WAREHALL: Every single day, I look for that silver lining.
AUBREY: Judith Moskowitz says these skills are widely applicable.
MOSKOWITZ: Anyone can be taught to be a little more positive.
AUBREY: And her study finds that caregivers who practice these skills had a significant drop in depression and anxiety. Melissa noticed it in herself and in Paul.
WAREHALL: If my energy is positive, it's easier to care for him.
AUBREY: She says she tries to write down one thing each day to be grateful for.
WAREHALL: I remind myself I still have him. And I can still hug him and hold him, and I still tell him I love him all the time.
AUBREY: It's a way to focus on what is instead of what's lost. Allison Aubrey, NPR News.
知识点笔记:
1.gloom:阴暗、昏暗,引申为忧郁
e.g. 1....the gloom of a foggy November morning...
2....the deepening gloom over the economy.
2.onset:(不好的事)开始
the onset of something: the beginning of something, especially something bad:
e.g. 1.Most of the passes have been closed with the onset of winter...
2.With the onset of war, oil prices climbed past $30 a barrel.
3.develop sysmtom这里出现疾病症状用了develop
develop a program开展一个(课程)项目
4.形容忧郁、烦恼、沮丧:depressing, anxiety-producing, frustrating
5.reach out for:寻求
e.g. reach out for love
6.好句:When you're experiencing a lot of stress in your life, it's easy to sort of head into that downward spiral. 想象一下往下旋转的曲线,很形象。
7.in person or virtually:用现在的流行语解释就是:线下线上
8.skeptical: doubtful
sceptical about/of
e.g.1.I'm extremely sceptical about what I read in the press.
2.Environmental groups are sceptical of the government's claims.
9.shift: change
回忆:前天(190515)学了make a swap/make the switch,也是make a change 的意思。
10.hassle:(spoken) something that is annoying, because it causes problems or is difficult to do麻烦事
e.g.1.I don't feel like cooking tonight, it's too much hassle.
2.It's such a hassle not having a washing machine.
11.(1)harmonica:口琴
e.g. People played blues first with only one or two instruments, for example, a guitar, a harmonica, or sometimes a piano.
(2)blues:布鲁斯,蓝调音乐
(3)请注意,mean在这里不是平均的、也不是苛刻的,而是一句赞美。
a mean something:(informal) used to say that something is very good or that someone is very good at doing something表示某事物很好或者某人很擅长这件事
e.g.1. He plays a mean game of poker.
2.They serve a mean Sunday brunch at the restaurant on Fourth Street.
因此,这句说的是这位先生吹口琴吹的好,后面他的太太又说了一句is wonderful for me too.
12.silver lining:(黑暗中的)一线光明、(困境中的)一线希望。
e.g. 1.As they say, every cloud has a silver lining. We have drawn lessons from the decisions taken.
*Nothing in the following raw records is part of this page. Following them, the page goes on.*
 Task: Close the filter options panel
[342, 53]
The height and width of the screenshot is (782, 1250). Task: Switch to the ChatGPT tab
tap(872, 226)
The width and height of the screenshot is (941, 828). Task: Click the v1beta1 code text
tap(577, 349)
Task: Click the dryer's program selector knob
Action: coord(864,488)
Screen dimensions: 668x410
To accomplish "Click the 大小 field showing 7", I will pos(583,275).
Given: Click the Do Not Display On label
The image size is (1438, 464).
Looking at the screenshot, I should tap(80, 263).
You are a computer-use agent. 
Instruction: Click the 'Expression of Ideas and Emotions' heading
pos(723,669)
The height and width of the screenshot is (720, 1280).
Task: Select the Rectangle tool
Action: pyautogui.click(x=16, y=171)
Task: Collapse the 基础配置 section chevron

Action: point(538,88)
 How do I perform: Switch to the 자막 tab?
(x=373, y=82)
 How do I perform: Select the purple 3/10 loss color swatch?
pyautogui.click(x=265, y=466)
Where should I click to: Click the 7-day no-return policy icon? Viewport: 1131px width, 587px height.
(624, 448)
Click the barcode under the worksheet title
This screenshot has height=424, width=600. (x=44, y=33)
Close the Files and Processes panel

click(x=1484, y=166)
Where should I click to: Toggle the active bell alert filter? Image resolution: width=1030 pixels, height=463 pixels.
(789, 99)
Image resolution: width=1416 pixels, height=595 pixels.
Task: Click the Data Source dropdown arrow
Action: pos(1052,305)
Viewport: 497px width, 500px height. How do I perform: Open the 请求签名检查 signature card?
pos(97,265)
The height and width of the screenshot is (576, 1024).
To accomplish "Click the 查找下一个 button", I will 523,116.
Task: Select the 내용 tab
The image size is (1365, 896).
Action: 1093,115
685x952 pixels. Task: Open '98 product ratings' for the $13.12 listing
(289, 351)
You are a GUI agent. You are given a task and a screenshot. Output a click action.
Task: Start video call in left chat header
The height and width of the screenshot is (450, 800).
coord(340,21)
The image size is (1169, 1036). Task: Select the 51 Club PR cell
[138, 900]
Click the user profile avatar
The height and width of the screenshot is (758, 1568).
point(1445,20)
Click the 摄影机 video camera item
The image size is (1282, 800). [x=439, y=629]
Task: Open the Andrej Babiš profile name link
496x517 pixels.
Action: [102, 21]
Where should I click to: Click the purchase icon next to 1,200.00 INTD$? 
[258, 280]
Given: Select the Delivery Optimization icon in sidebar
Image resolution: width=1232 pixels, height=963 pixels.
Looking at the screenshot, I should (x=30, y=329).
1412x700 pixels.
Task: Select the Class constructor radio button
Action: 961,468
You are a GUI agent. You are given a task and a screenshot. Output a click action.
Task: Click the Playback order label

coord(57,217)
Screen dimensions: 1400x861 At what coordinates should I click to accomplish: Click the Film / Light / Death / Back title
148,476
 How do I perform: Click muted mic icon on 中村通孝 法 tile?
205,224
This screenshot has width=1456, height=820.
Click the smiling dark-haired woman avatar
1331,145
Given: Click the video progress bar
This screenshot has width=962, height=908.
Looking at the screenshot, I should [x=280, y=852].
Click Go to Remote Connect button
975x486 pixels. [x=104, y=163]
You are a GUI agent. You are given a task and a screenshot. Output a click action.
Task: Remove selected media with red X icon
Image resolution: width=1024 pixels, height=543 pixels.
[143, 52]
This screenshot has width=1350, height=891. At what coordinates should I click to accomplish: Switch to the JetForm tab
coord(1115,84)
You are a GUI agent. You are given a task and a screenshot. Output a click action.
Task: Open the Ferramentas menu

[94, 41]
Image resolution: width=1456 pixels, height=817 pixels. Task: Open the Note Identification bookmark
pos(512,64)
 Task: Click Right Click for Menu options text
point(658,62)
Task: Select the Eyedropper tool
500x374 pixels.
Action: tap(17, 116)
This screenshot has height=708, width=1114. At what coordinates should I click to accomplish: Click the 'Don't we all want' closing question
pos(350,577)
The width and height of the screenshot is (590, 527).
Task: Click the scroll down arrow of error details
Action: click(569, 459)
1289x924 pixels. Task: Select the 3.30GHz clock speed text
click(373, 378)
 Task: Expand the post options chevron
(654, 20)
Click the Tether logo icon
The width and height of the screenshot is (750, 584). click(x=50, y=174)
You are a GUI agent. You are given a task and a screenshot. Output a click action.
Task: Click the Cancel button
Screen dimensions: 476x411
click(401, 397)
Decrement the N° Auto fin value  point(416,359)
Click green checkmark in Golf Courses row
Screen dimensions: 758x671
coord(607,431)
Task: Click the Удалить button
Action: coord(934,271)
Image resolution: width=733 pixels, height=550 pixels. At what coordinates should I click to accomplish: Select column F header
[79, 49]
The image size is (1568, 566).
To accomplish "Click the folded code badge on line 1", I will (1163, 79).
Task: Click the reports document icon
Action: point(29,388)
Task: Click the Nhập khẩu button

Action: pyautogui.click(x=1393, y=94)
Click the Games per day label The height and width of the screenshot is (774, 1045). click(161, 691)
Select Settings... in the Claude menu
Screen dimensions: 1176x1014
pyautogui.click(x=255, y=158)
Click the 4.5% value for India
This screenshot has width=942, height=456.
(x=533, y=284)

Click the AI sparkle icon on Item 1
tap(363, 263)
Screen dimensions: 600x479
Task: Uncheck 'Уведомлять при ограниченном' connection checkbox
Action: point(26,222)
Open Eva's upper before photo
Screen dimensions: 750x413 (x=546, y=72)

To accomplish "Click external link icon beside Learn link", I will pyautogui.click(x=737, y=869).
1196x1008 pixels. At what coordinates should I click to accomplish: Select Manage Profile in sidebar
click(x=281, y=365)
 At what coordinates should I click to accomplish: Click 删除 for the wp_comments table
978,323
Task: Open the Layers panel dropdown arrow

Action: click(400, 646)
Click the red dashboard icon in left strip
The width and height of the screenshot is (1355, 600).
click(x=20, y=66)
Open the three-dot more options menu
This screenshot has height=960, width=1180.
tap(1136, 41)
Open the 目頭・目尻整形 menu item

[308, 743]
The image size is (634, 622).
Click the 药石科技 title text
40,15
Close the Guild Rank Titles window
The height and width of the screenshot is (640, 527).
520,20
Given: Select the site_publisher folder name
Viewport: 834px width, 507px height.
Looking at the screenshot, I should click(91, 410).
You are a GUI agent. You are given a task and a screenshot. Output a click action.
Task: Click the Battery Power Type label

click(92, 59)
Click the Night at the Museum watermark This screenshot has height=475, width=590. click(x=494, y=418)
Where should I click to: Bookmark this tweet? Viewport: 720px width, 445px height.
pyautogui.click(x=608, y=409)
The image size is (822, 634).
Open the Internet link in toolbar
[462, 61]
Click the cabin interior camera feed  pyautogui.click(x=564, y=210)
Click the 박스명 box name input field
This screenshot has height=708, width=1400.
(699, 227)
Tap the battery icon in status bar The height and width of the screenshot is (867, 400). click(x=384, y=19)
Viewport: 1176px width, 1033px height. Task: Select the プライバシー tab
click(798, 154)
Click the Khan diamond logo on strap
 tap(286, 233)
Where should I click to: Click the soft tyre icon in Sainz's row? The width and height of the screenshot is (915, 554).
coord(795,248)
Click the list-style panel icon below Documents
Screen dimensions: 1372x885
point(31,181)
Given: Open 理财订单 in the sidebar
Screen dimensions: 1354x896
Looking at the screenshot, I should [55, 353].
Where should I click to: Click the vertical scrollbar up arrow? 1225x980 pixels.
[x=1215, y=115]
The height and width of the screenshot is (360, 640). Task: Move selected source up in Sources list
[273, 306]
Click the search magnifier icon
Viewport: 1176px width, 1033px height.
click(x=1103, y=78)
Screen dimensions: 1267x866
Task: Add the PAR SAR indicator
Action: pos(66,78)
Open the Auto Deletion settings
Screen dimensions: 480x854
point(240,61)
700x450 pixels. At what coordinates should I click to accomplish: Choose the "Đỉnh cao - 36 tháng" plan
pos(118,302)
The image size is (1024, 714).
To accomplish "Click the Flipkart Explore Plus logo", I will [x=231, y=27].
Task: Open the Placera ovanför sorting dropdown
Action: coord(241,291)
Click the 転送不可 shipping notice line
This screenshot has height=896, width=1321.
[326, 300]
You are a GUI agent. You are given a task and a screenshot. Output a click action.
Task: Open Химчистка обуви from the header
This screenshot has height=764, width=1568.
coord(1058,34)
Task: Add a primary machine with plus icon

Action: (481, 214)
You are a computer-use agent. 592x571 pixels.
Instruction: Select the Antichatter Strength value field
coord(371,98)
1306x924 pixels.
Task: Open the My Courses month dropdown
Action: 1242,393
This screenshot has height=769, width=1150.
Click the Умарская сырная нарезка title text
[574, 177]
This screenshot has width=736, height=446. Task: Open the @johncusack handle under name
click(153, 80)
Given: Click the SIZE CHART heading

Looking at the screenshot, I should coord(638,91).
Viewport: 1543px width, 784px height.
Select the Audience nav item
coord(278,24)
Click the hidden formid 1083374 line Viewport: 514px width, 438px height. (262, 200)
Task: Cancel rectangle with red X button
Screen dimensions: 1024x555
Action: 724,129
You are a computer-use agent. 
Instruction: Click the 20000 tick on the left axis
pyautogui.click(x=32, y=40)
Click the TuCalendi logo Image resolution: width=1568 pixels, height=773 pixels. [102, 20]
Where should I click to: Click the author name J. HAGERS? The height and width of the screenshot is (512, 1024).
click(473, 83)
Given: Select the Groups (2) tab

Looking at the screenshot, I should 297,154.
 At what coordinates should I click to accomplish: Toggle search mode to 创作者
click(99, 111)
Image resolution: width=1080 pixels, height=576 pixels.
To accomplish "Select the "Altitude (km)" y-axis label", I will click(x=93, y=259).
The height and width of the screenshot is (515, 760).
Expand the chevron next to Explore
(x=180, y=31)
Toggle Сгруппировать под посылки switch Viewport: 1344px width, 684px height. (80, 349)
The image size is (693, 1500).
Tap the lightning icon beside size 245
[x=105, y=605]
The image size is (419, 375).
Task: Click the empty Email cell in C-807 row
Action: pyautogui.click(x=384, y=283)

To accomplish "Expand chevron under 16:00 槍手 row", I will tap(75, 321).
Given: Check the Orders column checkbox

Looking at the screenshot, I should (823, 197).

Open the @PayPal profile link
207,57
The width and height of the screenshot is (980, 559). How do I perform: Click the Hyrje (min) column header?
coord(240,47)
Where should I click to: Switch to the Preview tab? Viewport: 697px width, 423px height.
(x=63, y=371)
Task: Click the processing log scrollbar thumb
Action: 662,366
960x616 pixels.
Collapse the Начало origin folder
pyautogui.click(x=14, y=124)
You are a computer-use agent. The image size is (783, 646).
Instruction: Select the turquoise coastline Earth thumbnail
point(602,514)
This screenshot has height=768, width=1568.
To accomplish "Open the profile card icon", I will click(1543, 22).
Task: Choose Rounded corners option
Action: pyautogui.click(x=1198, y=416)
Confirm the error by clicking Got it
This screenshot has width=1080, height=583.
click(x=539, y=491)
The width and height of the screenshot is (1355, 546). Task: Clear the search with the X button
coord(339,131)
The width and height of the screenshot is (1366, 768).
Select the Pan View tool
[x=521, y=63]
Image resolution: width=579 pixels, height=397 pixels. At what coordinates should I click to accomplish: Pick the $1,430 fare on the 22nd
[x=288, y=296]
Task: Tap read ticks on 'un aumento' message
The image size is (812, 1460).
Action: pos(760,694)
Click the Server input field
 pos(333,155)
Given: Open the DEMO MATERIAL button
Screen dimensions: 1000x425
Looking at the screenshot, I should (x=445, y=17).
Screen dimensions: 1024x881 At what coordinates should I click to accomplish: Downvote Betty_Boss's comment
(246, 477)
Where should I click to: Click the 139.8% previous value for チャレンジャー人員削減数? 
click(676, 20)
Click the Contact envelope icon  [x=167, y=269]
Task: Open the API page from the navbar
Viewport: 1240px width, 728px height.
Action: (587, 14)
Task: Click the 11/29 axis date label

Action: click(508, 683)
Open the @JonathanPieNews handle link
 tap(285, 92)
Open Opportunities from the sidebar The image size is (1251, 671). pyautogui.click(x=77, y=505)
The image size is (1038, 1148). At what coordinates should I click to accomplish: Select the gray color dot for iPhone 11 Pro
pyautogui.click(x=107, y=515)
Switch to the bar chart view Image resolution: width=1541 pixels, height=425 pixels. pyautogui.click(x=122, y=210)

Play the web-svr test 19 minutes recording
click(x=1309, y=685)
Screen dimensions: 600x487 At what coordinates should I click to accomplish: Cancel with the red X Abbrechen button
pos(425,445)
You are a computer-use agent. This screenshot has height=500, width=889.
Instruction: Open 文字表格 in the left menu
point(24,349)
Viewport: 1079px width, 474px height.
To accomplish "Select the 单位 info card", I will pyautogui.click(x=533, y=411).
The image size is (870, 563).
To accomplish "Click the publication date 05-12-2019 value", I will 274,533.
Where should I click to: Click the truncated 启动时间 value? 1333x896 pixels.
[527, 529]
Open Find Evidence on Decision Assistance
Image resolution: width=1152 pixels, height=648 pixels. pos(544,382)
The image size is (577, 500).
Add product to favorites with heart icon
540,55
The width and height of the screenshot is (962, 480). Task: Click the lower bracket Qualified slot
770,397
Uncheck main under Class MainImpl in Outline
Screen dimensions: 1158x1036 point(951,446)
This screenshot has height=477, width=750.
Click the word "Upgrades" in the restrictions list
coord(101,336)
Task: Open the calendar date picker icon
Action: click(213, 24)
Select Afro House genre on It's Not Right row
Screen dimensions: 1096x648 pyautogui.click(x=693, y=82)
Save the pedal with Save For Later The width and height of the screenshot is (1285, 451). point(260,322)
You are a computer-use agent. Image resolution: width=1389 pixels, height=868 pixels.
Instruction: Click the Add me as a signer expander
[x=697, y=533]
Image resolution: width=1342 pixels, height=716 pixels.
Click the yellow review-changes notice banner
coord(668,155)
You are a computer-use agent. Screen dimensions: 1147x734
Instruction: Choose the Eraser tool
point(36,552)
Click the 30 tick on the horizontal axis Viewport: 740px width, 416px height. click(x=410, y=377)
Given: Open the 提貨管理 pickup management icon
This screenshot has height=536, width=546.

2.The fall in inflation is the silver lining of the prolonged recession.
有一年奥斯卡提名的电影就是《乌云背后的幸福线》
(Silver Linings Playbook),这一名字也是来自谚语Every cloud has a silver lining.
13.It's a way to focus on what is instead of what's lost.
很有哲理的句子。
附:文中提及课程中的8个方法。
关键词:正念、专注、当下、感恩、友善。
Here's a quick summary of the eight techniques used in Moskowitz' study:
1.Take a moment to identify one positive event each day.
2.Tell someone about the positive event or share it on social media. This can help you savor the moment a little longer.
3.Start a daily gratitude journal. Aim to find little things you're grateful for, such as a good cup of coffee, a pretty sunrise or nice weather.
4.Identify a personal strength and reflect on how you've used this strength today or in recent weeks.
5.Set a daily goal and track your progress.
"This is based on research that shows when we feel progress towards a goal, we have more positive emotions," Moskowitz says.
The goal should not be too lofty. You want to be able to perceive progress.
6.Try to practice "positive reappraisal": Identify an event or daily activity that is a hassle. Then, try to reframe the event in a more positive light.
Example: If you're stuck in traffic, try to savor the quiet time. If you practice this enough, it can start to become a habit.
7.Do something nice for someone else each day. These daily acts of kindness can be as simple as giving someone a smile or giving up your seat on a crowded train. Research shows we feel better when we're kind to others.
8.Practice mindfulness by paying attention to the present moment. You can also try a 10-minute breathing exercise that uses a focus on breathing to help calm the mind.